** Opening Excerpt provided block **

Abundance of an mRNA encoding a high mobility group DNA-binding protein is regulated by light and an endogenous rhythm.

A cDNA clone encoding an HMG1 protein from Pharbitis nil was characterized with regard to its sequence, genomic organization and regulation in response to photoperiodic treatments that control floral induction. The HMG1 cDNA contains an open reading frame of 432 nucleotides encoding a 144 amino acid protein of approximately 16 kDa. The predicted polypeptide has the characteristic conserved motifs of the HMG1 and HMG2 class of proteins including an N-terminal basic region, one of two HMG-box domains, and a polyacidic carboxy terminus. Within the HMG-box region, Pharbitis HMG1 deduced amino acid sequence shares 47%, 67% and 69% identity with its animal, maize, and soybean counterparts, respectively. Southern blot hybridization analysis suggests that HMG1 is a member of a multigene family. Analysis of mRNA abundance indicates that the HMG1 gene is expressed to higher levels in dark-grown tissue, such as roots, and at lower levels in light-grown tissue, such as cotyledons and stems. Following the transition to darkness, the levels of HMG1 mRNA in cotyledons were initially stable, however, after a lag time of 8 h or more, HMG1 mRNA increased in abundance to a peak level at 20 h. A second peak in mRNA levels was observed about 24 h later, indicating that the expression of the HMG1 gene is regulated by an endogenous circadian rhythm. Abundance of the HMG1 mRNA during a dark period was dramatically affected by brief light exposure (night break), a treatment which inhibits floral induction. These data indicate that the expression of HMG1 is regulated by both an endogenous rhythm and the light/dark cycle and are consistent with a role for HMG1 in maintaining patterns of circadian-regulated gene expression activated upon the transition from light to darkness.

** Closing Excerpt provided block **
** Opening Information provided block **

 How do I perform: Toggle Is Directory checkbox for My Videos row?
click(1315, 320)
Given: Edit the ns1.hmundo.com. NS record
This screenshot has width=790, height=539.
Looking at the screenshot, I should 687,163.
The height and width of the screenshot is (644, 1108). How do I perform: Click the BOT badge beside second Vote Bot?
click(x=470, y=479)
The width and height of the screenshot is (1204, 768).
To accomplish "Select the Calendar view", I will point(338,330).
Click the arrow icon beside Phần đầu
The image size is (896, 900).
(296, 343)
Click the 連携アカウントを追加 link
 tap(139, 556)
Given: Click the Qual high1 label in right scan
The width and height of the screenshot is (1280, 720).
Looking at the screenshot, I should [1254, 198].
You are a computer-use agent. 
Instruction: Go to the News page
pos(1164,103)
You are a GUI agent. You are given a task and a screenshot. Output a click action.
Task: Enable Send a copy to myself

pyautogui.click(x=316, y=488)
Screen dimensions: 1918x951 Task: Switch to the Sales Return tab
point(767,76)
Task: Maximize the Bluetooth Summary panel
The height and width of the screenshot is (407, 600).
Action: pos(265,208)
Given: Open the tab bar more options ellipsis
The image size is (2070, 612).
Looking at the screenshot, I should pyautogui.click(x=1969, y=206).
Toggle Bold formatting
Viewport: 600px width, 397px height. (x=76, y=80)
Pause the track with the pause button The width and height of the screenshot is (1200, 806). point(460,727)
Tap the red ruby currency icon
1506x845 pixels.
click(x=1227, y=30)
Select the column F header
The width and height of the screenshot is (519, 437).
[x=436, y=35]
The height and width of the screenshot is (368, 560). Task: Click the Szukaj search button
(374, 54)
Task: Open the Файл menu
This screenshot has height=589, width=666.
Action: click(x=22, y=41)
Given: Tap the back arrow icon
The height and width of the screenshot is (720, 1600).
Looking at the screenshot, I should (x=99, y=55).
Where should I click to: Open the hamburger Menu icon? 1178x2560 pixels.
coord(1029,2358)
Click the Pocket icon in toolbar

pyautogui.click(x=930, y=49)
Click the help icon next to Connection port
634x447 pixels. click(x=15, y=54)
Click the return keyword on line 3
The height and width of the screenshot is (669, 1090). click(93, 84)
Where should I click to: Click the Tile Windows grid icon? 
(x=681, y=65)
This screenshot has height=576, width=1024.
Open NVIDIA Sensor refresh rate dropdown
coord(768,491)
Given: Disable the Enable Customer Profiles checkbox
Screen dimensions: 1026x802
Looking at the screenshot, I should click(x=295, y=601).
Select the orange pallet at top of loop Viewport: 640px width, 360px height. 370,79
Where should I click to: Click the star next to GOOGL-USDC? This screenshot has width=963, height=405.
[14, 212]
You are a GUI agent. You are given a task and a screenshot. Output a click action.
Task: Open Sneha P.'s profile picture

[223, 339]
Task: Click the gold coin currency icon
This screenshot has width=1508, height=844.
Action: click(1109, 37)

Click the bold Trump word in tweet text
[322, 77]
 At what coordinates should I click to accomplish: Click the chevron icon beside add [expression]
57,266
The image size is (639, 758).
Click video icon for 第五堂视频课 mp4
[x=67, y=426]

** Closing Information provided block **

**Work to complete:**
a: Using the HMG1 abstract, answer each question:
(i) How many amino acids make up the protein encoded by the HMG1 cDNA?
(ii) Within the HMG-box region, what percent identity does the Pharbitis HMG1 sequence share with its soybean counterpart?
(iii) After the transition to darkness, at what time did HMG1 mRNA in cotyledons reach its first peak?
b: For each statement, say whether it agrees with the HMG1 abstract and quote the words that decide it.
(i) The HMG1 gene is expressed at higher levels in cotyledons than in roots.
(ii) Southern blot analysis suggests that HMG1 belongs to a multigene family.
(iii) A second peak in HMG1 mRNA levels came about 12 h after the first.

**Responses per task:**
a:
(i) 144 amino acids.
(ii) 69%.
(iii) At 20 h.

b:
(i) No: "the HMG1 gene is expressed to higher levels in dark-grown tissue, such as roots, and at lower levels in light-grown tissue, such as cotyledons and stems"
(ii) Yes: "Southern blot hybridization analysis suggests that HMG1 is a member of a multigene family"
(iii) No: "A second peak in mRNA levels was observed about 24 h later"